In just a few months, Ethereum plummeted from $4,100 to $1,385, a drop of over 65%, leaving the market in despair.
Those who shouted "buy with closed eyes" and "the bull market is eternal" have almost been completely shattered by this round of decline.
But upon calming down and thinking: why are the main players so fiercely selling off?
In a real bull market, a sharp drop is never a risk, but an opportunity.
If Ethereum truly lost value, the market would continue to decline, rather than violently bounce back after testing key support.
Carefully observe Ethereum's weekly chart:
Touching an important support range ($1,300-$1,400 as the critical point for the previous bull market)
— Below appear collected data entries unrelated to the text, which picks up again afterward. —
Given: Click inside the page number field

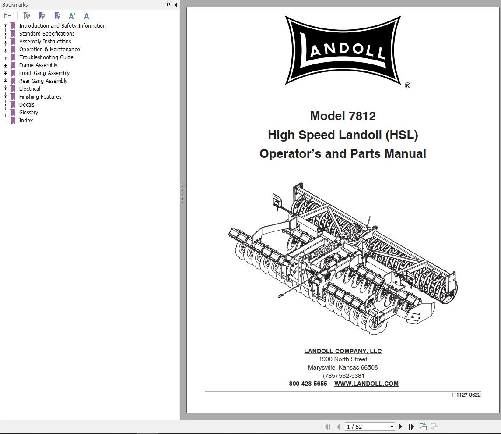Looking at the screenshot, I should [363, 426].
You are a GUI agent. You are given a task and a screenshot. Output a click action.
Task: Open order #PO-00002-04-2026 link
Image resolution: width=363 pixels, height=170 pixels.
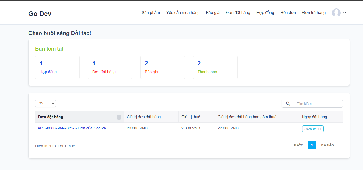(x=72, y=128)
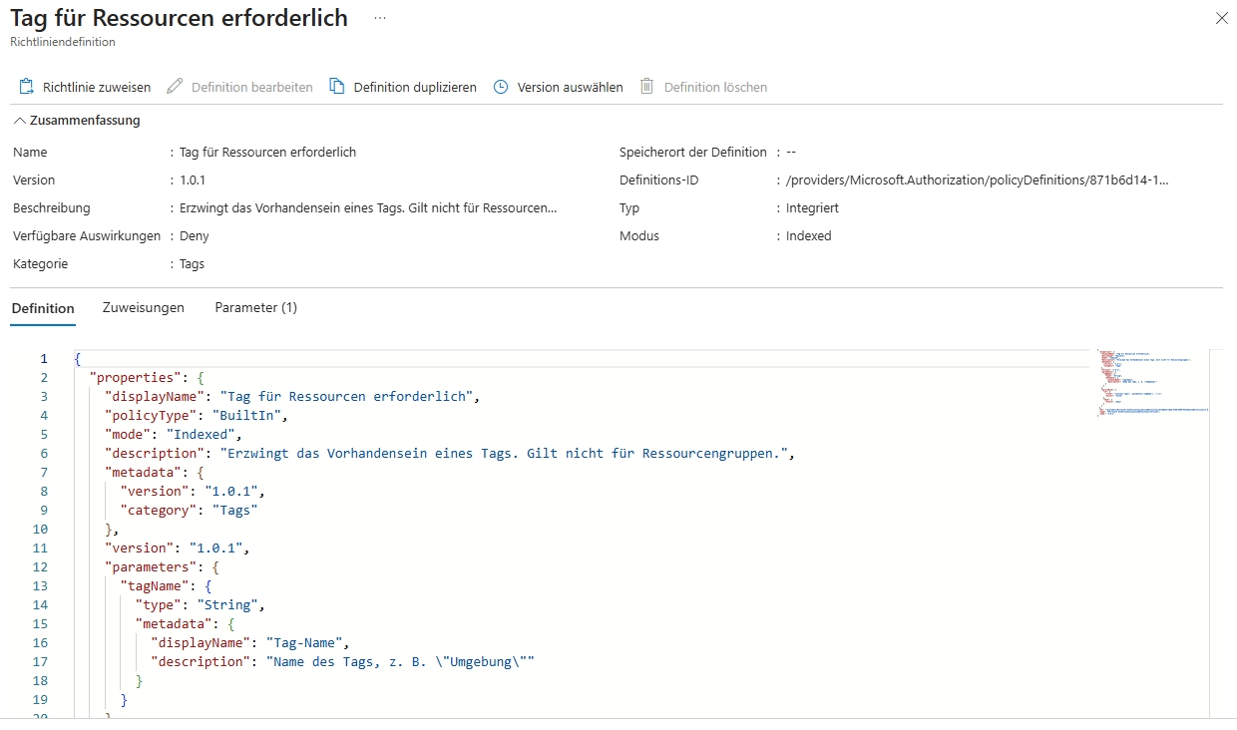Click the truncated Beschreibung value text
The width and height of the screenshot is (1237, 730).
368,208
A volume spike with a doji (intense tug-of-war between bulls and bears, but bears failed to break support)
This pattern, in the context of a bull market, is often a reversal signal rather than the beginning of a bear market.
Most people judge bull and bear markets very casually:
If it dropped, is it a bear market?
Swinging with news and policies?
Shorting on rebounds, thinking it will crash again?
These thought processes are planting landmines! The true transition between bull and bear markets requires a complete reversal of fundamentals rather than mere price fluctuations.
If you currently think "the bear market has arrived", any subsequent rebound may cause you to miss opportunities, or even lead to liquidation due to shorting.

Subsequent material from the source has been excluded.